STATED GOAL:
Copy the rows below verbatim, from the first line to the last, changing nothing.

AVAILABLE DATA:
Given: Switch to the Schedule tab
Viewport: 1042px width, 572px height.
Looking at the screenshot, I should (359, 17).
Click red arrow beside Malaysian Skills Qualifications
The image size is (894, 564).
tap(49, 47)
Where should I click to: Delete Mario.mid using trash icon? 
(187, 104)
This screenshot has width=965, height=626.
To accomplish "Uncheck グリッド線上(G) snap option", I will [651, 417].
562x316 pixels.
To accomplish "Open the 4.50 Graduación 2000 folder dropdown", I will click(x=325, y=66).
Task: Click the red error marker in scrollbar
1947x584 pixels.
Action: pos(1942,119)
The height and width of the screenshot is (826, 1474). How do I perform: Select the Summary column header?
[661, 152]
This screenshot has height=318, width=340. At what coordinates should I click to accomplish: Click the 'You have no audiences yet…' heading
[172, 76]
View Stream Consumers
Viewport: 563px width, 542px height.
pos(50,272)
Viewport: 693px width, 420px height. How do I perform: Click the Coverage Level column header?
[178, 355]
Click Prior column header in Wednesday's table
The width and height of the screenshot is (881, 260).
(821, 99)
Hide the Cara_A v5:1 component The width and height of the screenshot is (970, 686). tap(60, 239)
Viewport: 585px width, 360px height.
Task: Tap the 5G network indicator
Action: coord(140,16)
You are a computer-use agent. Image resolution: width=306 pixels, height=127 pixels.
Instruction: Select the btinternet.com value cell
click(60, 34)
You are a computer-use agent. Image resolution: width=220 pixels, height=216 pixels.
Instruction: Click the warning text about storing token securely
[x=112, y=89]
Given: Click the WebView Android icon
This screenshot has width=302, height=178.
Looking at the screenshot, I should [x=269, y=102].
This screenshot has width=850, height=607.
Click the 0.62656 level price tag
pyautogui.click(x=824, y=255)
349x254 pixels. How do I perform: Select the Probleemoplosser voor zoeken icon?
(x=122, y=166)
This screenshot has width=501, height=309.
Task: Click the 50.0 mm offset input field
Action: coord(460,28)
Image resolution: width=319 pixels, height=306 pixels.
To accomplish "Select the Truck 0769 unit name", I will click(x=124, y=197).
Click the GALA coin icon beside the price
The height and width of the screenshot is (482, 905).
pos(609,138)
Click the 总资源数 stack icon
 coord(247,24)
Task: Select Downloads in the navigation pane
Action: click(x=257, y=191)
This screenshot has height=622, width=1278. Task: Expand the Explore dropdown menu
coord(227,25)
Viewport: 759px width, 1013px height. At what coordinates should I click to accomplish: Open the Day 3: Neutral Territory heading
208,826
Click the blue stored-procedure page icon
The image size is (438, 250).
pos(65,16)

PROBLEM SOLUTION:
Given: Switch to the Schedule tab
Viewport: 1042px width, 572px height.
Looking at the screenshot, I should (359, 17).
Click red arrow beside Malaysian Skills Qualifications
The image size is (894, 564).
tap(49, 47)
Where should I click to: Delete Mario.mid using trash icon? 
(187, 104)
This screenshot has width=965, height=626.
To accomplish "Uncheck グリッド線上(G) snap option", I will [651, 417].
562x316 pixels.
To accomplish "Open the 4.50 Graduación 2000 folder dropdown", I will click(x=325, y=66).
Task: Click the red error marker in scrollbar
1947x584 pixels.
Action: pos(1942,119)
The height and width of the screenshot is (826, 1474). How do I perform: Select the Summary column header?
[661, 152]
This screenshot has height=318, width=340. At what coordinates should I click to accomplish: Click the 'You have no audiences yet…' heading
[172, 76]
View Stream Consumers
Viewport: 563px width, 542px height.
pos(50,272)
Viewport: 693px width, 420px height. How do I perform: Click the Coverage Level column header?
[178, 355]
Click Prior column header in Wednesday's table
The width and height of the screenshot is (881, 260).
(821, 99)
Hide the Cara_A v5:1 component The width and height of the screenshot is (970, 686). tap(60, 239)
Viewport: 585px width, 360px height.
Task: Tap the 5G network indicator
Action: coord(140,16)
You are a computer-use agent. Image resolution: width=306 pixels, height=127 pixels.
Instruction: Select the btinternet.com value cell
click(60, 34)
You are a computer-use agent. Image resolution: width=220 pixels, height=216 pixels.
Instruction: Click the warning text about storing token securely
[x=112, y=89]
Given: Click the WebView Android icon
This screenshot has width=302, height=178.
Looking at the screenshot, I should [x=269, y=102].
This screenshot has width=850, height=607.
Click the 0.62656 level price tag
pyautogui.click(x=824, y=255)
349x254 pixels. How do I perform: Select the Probleemoplosser voor zoeken icon?
(x=122, y=166)
This screenshot has width=501, height=309.
Task: Click the 50.0 mm offset input field
Action: coord(460,28)
Image resolution: width=319 pixels, height=306 pixels.
To accomplish "Select the Truck 0769 unit name", I will click(x=124, y=197).
Click the GALA coin icon beside the price
The height and width of the screenshot is (482, 905).
pos(609,138)
Click the 总资源数 stack icon
 coord(247,24)
Task: Select Downloads in the navigation pane
Action: click(x=257, y=191)
This screenshot has height=622, width=1278. Task: Expand the Explore dropdown menu
coord(227,25)
Viewport: 759px width, 1013px height. At what coordinates should I click to accomplish: Open the Day 3: Neutral Territory heading
208,826
Click the blue stored-procedure page icon
The image size is (438, 250).
pos(65,16)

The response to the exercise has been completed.